** PAGE TEXT follows **

MRI (STIR, DWIRS) is the one of the appropriate methods used to show the normal post-ganglionic nerve. The characteristics of MRI in our study of post-ganglionic injury of the brachial plexus included the complete nerve rupture manifested as the interrupted continuity and retraction of distal end (7 patients with 8 nerve roots, 34.78%); or thickened nerve accompanied with increased signals caused by increasing water content in tissues under edema and inflammation (9 patients with 11 nerves, 47.82%; all injuries had occurred within 1 month). We also found nerve cord structural disorder or rigor. These features are often presented in the late stage of brachial plexus injury when the nerves were not completely ruptured, resulting in local nerve hemorrhage and fibrosis. There were 2 patients with 3 nerves presenting with this type of injury; these injuries had occurred within 1–2 years. There was 1 case (4.34%) of pseudo-neuroma detected, caused by contracture of the ruptured nerve segments. The soft tissue edema around the damaged nerve presenting disrupted structure, increased signals, and muscle atrophy. Overtime, muscle atrophy could develop due to loss of nerves. This type of post-ganglionic injury was observed in 7 patients. Our study results showed that post-ganglionic injury of the brachial plexus was closely related to the MRI features. Experts have suggested that the most common MRI characteristics in post-ganglionic injury of the brachial plexus were nerve stem thickening and increased signals, accounting for about 41% of post-ganglionic injury [15]. Our results of 47.82% were in line with this other study result. It has been reported that mixed injury of the brachial plexus is often more severe and is accompanied by both pre-ganglionic injury and post-ganglionic injury [16]. However, in our study, mixed brachial plexus injury was not identified.

** End of PAGE TEXT **
** INFORMATION PROVIDED follows **

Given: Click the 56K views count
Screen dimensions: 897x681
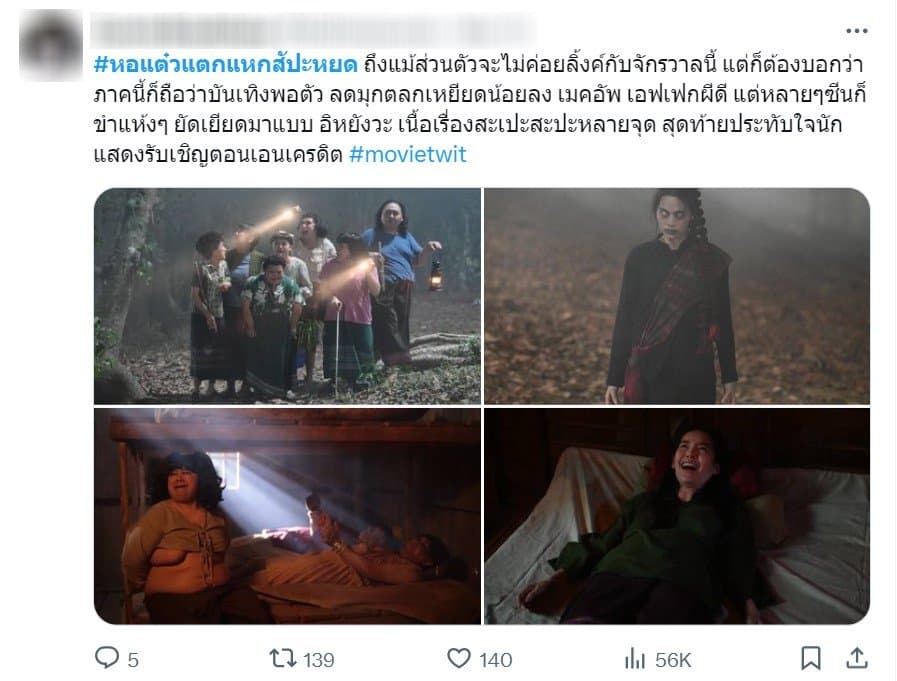Looking at the screenshot, I should [x=673, y=660].
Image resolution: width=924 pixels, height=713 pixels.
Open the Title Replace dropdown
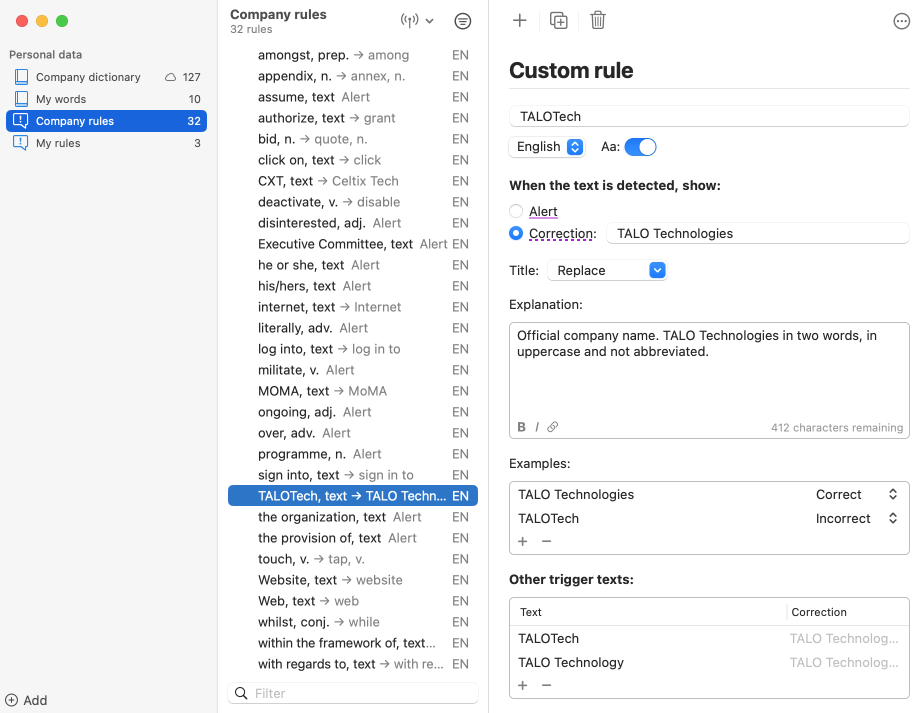click(x=607, y=270)
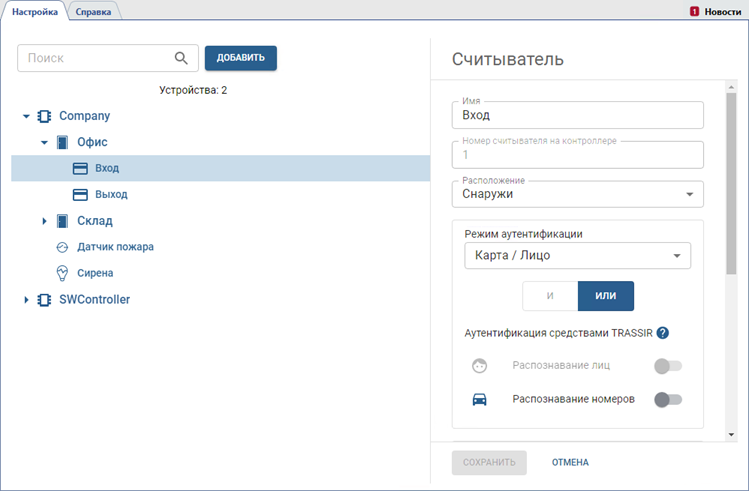Open the Расположение dropdown
749x491 pixels.
[578, 194]
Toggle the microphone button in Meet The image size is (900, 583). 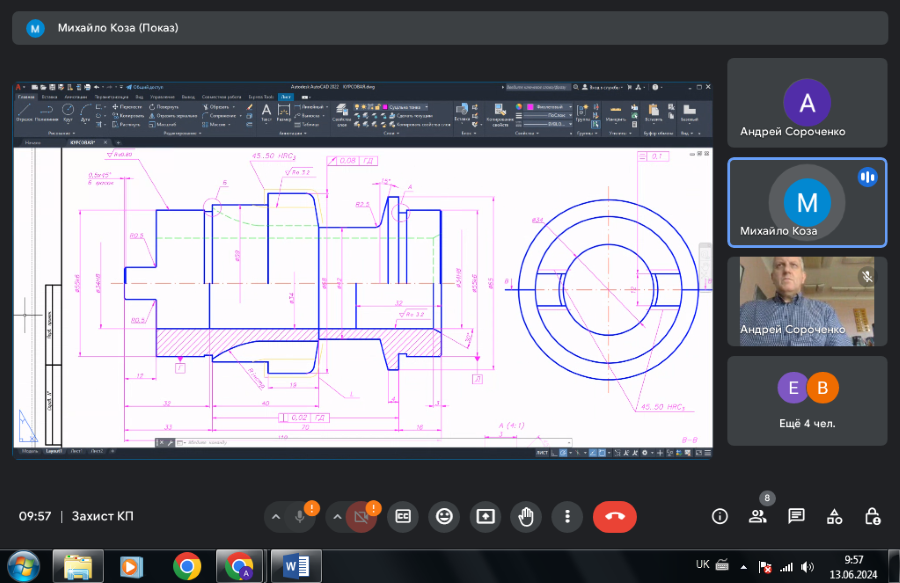tap(299, 516)
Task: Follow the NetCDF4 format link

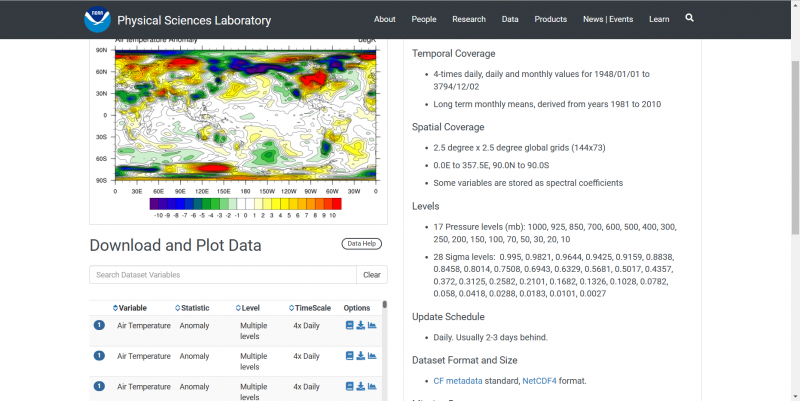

** End of INFORMATION PROVIDED **

## DIRECTIONS FOR THIS TASK
Extend the text on MRI findings in brachial plexus injury, starting right after its final sentence. The rows have no connection to the MRI study text.

## RESPONSE AREA
The sensitivity, specificity, and accuracy of MRI examination on brachial plexus injury

Based on the results obtained in our study, MRI identifying pre-ganglionic and/or post-ganglionic injury of the brachial plexus and showed high sensitivity (>90%) but low specificity. Therefore, the gold standard for brachial plexus injury diagnosis should be through surgery. However, due to the difficulty of surgery, the lesion diagnosis in some patients has been made by intraoperative electrophysiological results, which could induce bias in analyzing the specificity of MRI. Considering the limited sample size in this study, future studies are still needed to clarify the value of MRI in brachial plexus injury diagnosis.

Conclusions

The combination of MRI conventional sequence and balance-FFE, STIR, and DWIRS sequence represent an ideal imaging methodology for brachial plexus diseases. This combination can provide accurate and reliable information about the location and degree of the brachial plexus injury, and can facilitate early treatment, improve prognosis, and reduce disabilities in the clinic.